# TASK DESCRIPTION
Return each line of the items below that contains the word "should".

### PROVIDED DATA ###

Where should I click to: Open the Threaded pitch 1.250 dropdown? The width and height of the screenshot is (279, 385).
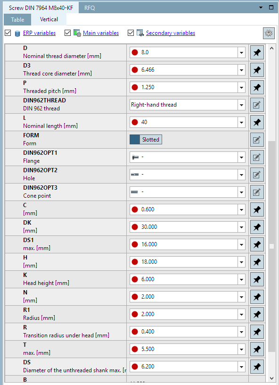241,87
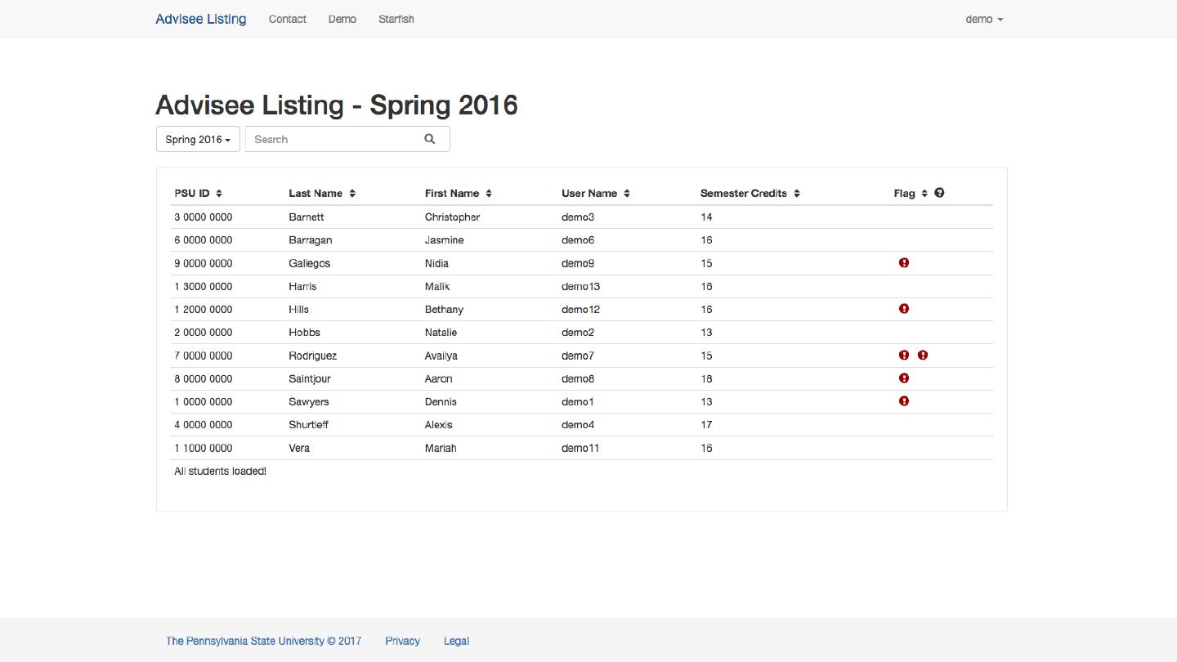Click the Advisee Listing brand link
This screenshot has width=1177, height=662.
(x=200, y=19)
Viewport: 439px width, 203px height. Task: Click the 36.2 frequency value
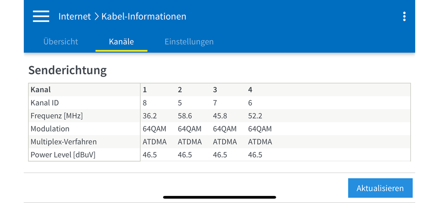150,116
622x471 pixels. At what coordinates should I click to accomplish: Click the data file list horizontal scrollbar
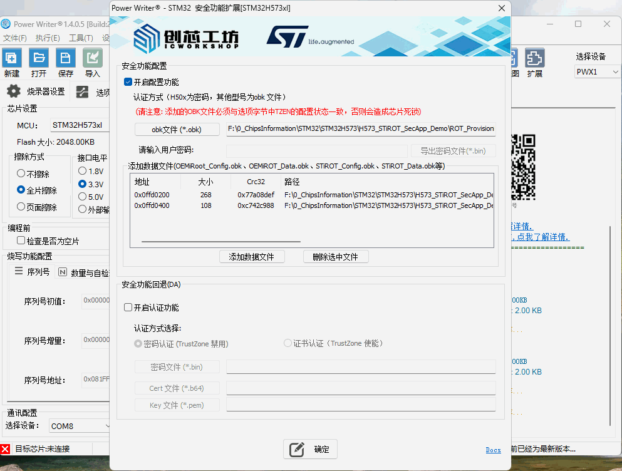click(x=220, y=241)
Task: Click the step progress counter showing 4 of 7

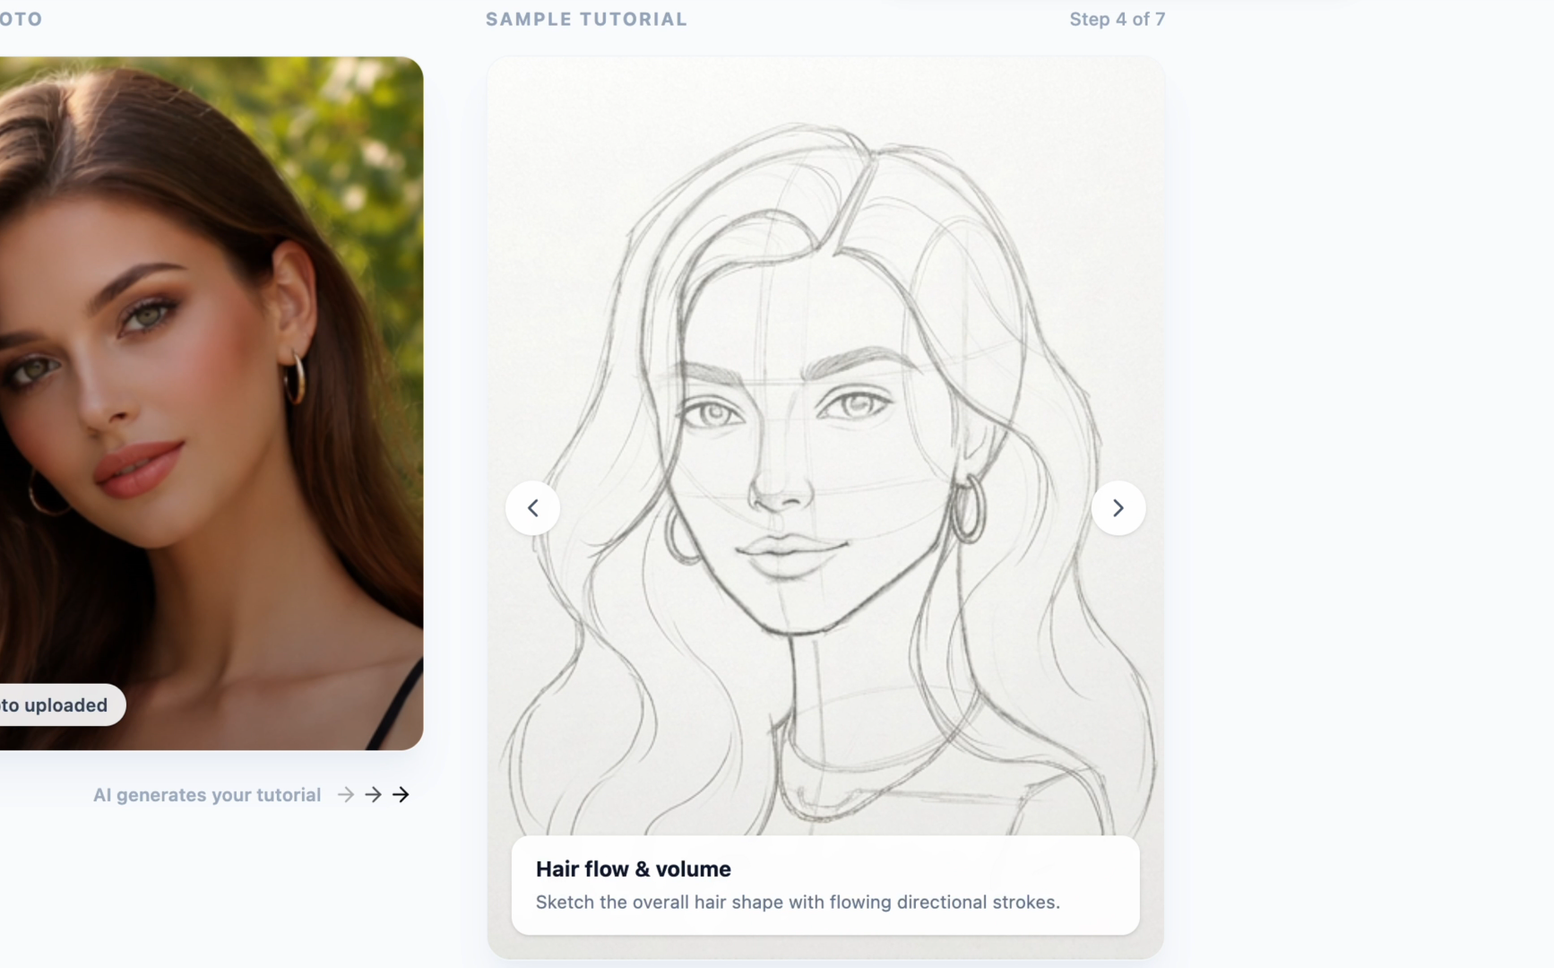Action: pos(1117,19)
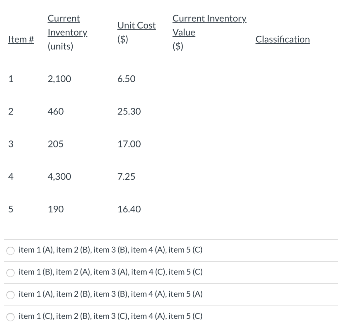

###

# REPLY TO THE TASK
Where should I click to: Open the Threaded pitch 1.250 dropdown? The width and height of the screenshot is (279, 385).
622x471 pixels. At what coordinates should I click to accomplish: Click the data file list horizontal scrollbar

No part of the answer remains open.